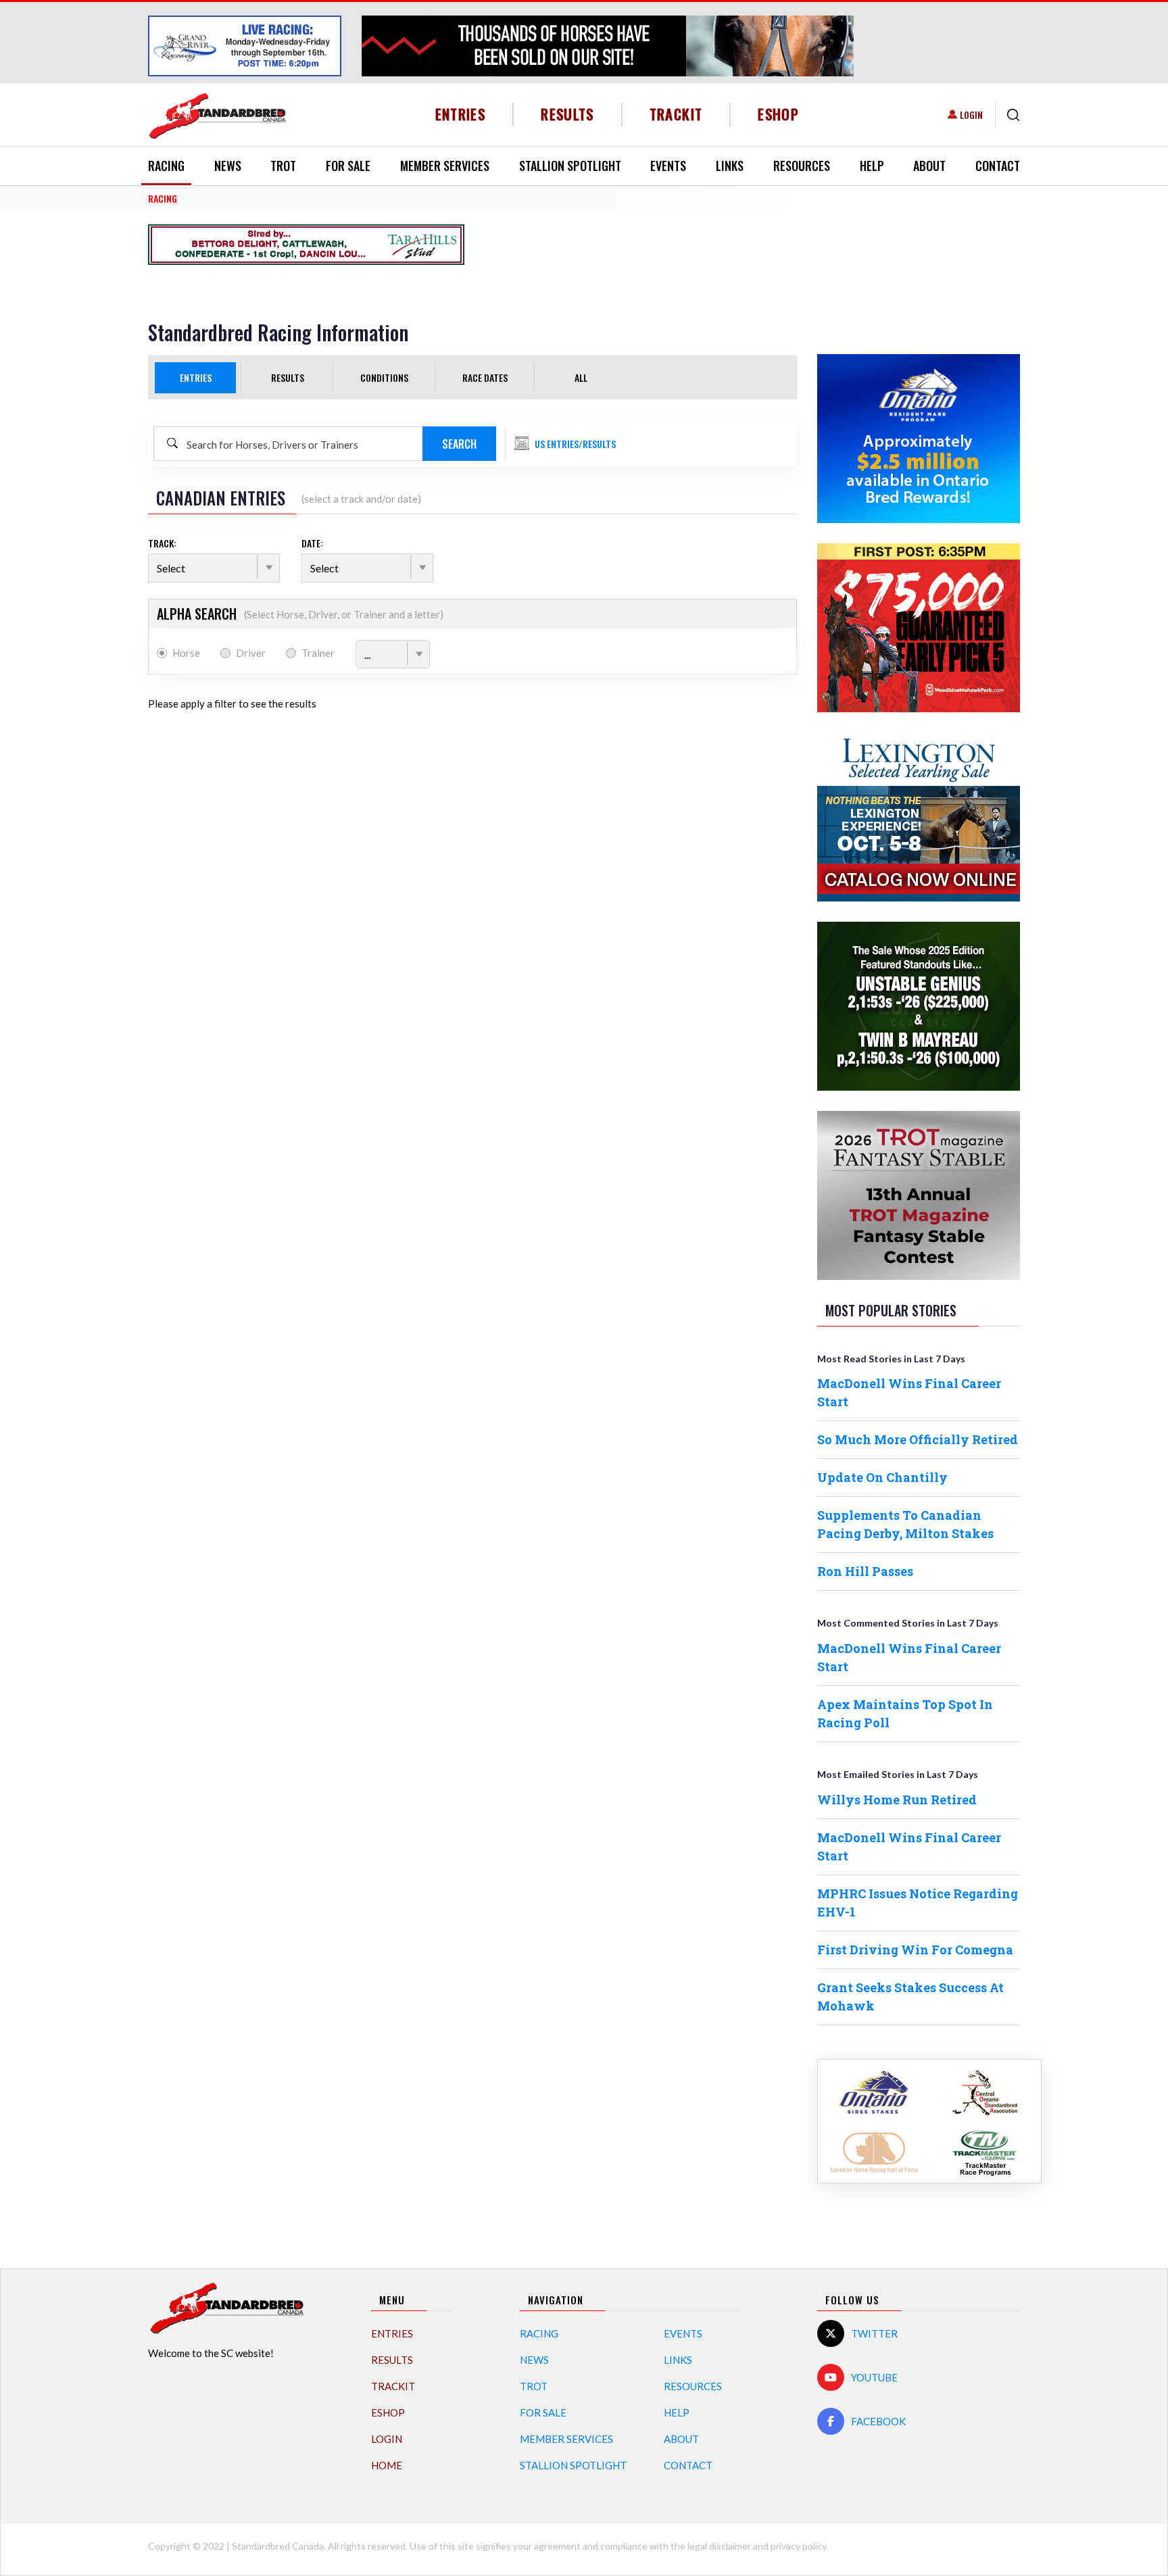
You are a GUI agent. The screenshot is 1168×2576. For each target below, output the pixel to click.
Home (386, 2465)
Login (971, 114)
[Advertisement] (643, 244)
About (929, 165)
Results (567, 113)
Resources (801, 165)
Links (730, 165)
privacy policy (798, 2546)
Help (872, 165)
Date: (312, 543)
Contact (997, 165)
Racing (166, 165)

◇ ◇ ◇ ◇

Pictures should be skipped, and the records retyped word for word.

§ RESULT OF THIS EXERCISE
You are a GUI agent. The screenshot is 1168×2576. For each target below, output the pixel to click.
Home (386, 2465)
Login (971, 114)
[Advertisement] (643, 244)
About (929, 165)
Results (567, 113)
Resources (801, 165)
Links (730, 165)
privacy policy (798, 2546)
Help (872, 165)
Date: (312, 543)
Contact (997, 165)
Racing (166, 165)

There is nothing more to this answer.